Entre as tentativas de desarquivar a ação de Nisman, a que ganhou mais visibilidade foi a da Delegação de Associações Israelitas Argentinas (Daia), representação política da comunidade judaica local. O presidente da entidade, Ariel Cohen Sabban, pediu ao juiz federal Daniel Rafecas, o mesmo que determinou o arquivamento da causa: que aceite a Daia como parte da investigação, função na qual poderia sugerir linhas de investigação e interrogatórios. Foi o próprio Rafecas quem determinou o arquivamento em 2015 e em março negou a reabertura.

"Deixamos claro que não é um pedido político, a favor de um ou outro governo. Não queremos ser usados politicamente, queremos a verdade", disse Cohen a meios locais. Ele foi acusado por kirchneristas de participar de uma ofensiva do governo contra a ex-presidente.

Em outra frente, um grupo de parentes das vítimas requer à Justiça figurar como parte em outra causa em que Cristina e o ex-chanceler Héctor Timerman são suspeitos de traição à pátria. Uma vez aceitos, eles pediriam a inclusão da acusação de Nisman na ação. Em uma terceira linha, o promotor federal Germán Moldes pretende convencer a Justiça a declarar nula a decisão de um tribunal superior que convalidou o arquivamento da denúncia, por dois votos contra um. 

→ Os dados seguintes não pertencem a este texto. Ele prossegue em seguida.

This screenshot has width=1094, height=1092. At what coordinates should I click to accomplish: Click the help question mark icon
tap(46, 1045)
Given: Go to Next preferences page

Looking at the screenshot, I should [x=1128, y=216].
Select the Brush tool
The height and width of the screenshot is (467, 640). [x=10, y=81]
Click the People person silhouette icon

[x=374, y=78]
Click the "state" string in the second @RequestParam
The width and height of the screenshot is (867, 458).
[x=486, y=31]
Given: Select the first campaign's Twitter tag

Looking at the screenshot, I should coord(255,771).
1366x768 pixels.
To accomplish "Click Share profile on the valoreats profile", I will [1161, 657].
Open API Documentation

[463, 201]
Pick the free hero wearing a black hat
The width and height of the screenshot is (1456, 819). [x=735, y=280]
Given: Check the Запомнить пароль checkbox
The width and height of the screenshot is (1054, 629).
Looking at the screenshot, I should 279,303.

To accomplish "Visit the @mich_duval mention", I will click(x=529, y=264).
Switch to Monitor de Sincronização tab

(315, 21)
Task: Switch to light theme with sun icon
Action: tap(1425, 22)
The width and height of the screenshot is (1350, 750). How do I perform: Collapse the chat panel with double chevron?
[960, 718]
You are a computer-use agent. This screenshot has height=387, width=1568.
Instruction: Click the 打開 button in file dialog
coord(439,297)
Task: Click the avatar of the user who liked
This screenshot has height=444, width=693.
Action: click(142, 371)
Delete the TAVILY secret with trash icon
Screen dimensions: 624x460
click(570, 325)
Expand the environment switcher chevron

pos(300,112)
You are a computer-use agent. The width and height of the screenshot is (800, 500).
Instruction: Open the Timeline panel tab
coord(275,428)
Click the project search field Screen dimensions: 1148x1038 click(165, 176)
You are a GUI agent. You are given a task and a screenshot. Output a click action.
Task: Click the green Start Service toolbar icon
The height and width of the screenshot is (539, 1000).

A ex-presidente reagiu na semana passada à série de movimentos feitos durante o recesso do Judiciário. Pelo Twitter, ela acusou o governo Macri de ter um plano para reabrir a denúncia de Nisman, mas não um para frear o desemprego. Cristina é investigada em ações que envolvem fraude financeira, enriquecimento ilícito e lavagem de dinheiro, e seu grupo considerava fechado o flanco aberto por Nisman. 

A investigação da morte do ex-promotor teve após a posse de Macri uma série de mudanças que passaram a fortalecer a hipótese de um homicídio, defendida pela família. No último mês, a apuração voltou a ficar parada na Justiça comum, onde a linha de suicídio era tratada como a central.